Practical Implications for Companies

Companies have only a series of bad choices before them:

• They can take steps to immediately substitute another adequacy mechanism for the Safe Harbor such as BCRs or SCCs. This, however, will leave them entirely vulnerable to any DPA taking the position that the recipient country does not provide adequate protection and thus suspending or prohibiting the transfer based on those other mechanisms.

• Companies could state that they will not allow any government access to personal information received from Europe and then potentially place themselves at risk of ignoring a valid government request such as a subpoena or court order.

• Companies could elect to seek consent from all individuals whose information is collected in Europe, which in many circumstances is expensive, difficult and impractical (and is often a problem for employee data).
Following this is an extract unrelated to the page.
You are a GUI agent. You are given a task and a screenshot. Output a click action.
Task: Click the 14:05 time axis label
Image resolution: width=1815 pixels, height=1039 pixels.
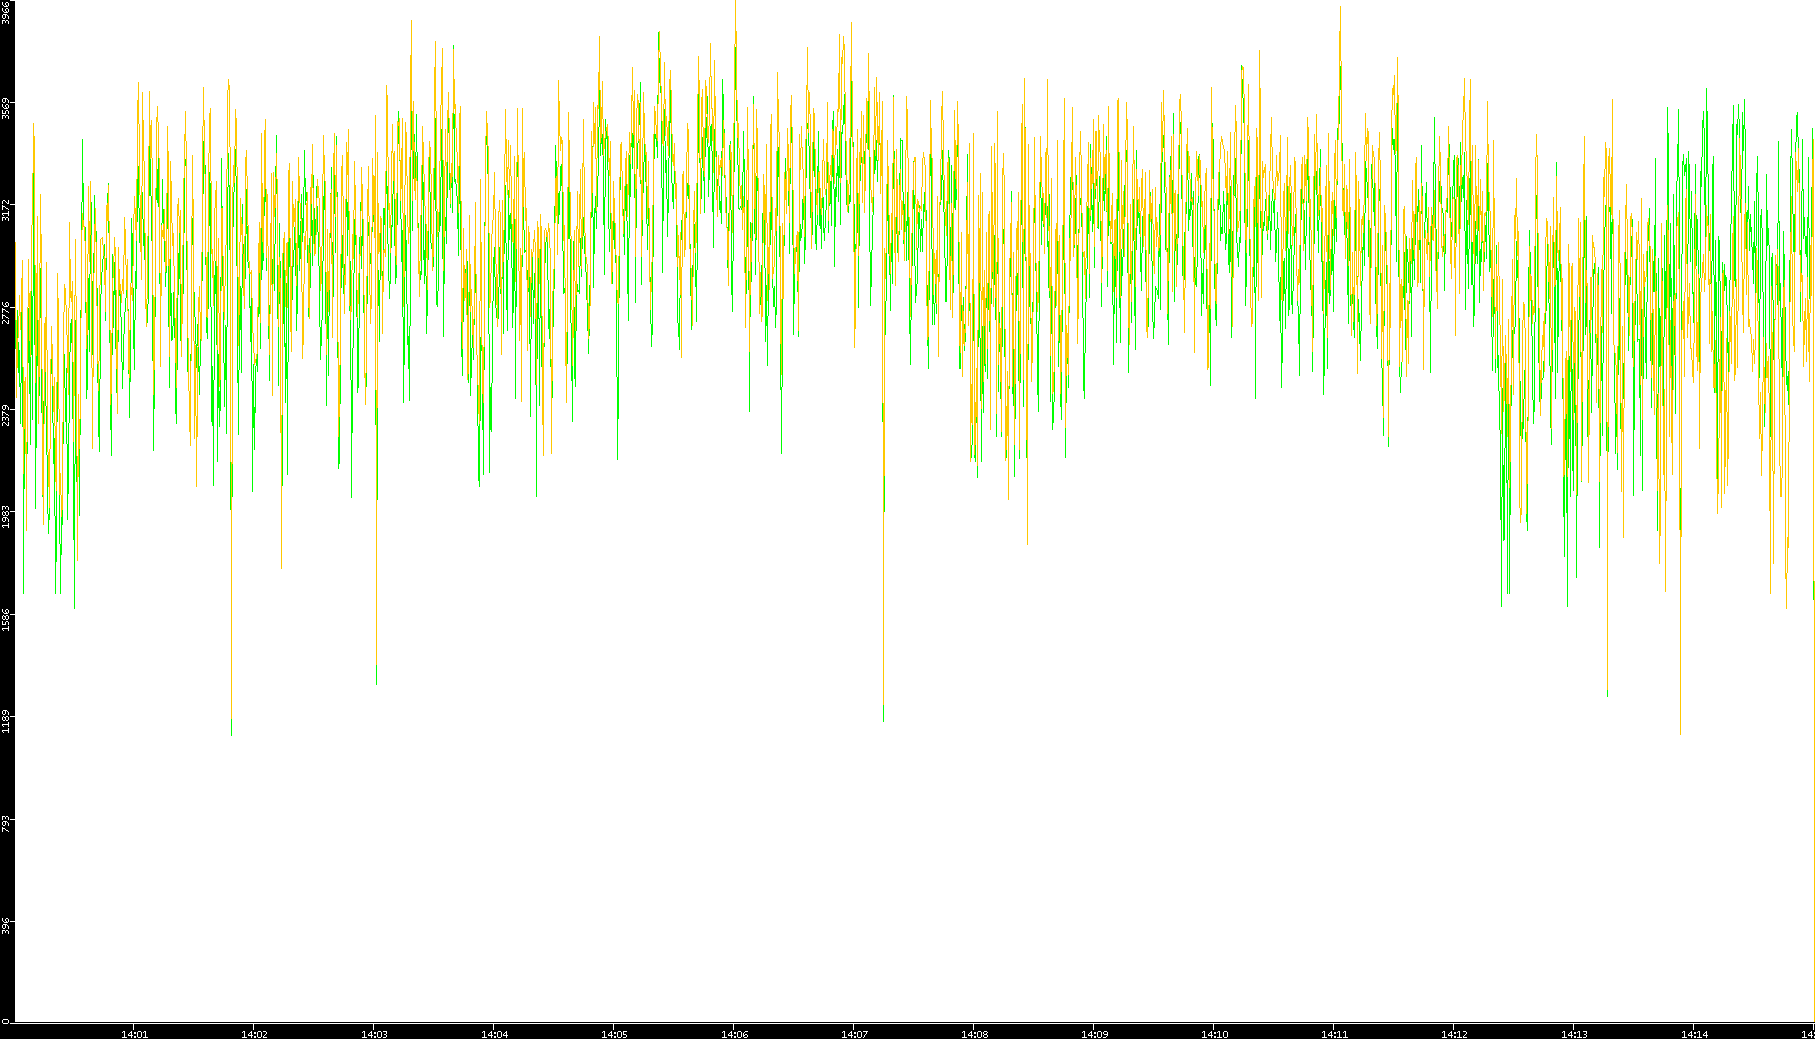[614, 1034]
In a press conference today, the European Commission stated that it perceives the ECJ’s ruling as confirming the Commission’s approach to the renegotiation of the Safe Harbor and that, in the meantime, transatlantic data flows can continue using other mechanisms available or exceptions provided for under EU law (e.g., performance of a contract, public interest, consent). The Commission intends to work closely with national DPAs and will issue “clear guidance” on how to deal with data transfer requests to the US in light of the ruling, to avoid a patchwork of contradictory decisions. While reiterating the importance of protecting personal data, the Commission set as a priority to ensure that data flows can continue, as they are the “backbone” of the EU economy.

Just as with the whistleblowing hotlines a few years ago, the ECJ opinion has brought into clear view the conflict of laws between Europe and the U.S.. Companies may spend a tremendous amount of time and money in the next few weeks seeking an alternative that just does not exist.

Waiting to see how this settles in the next few weeks may be the wisest course of action.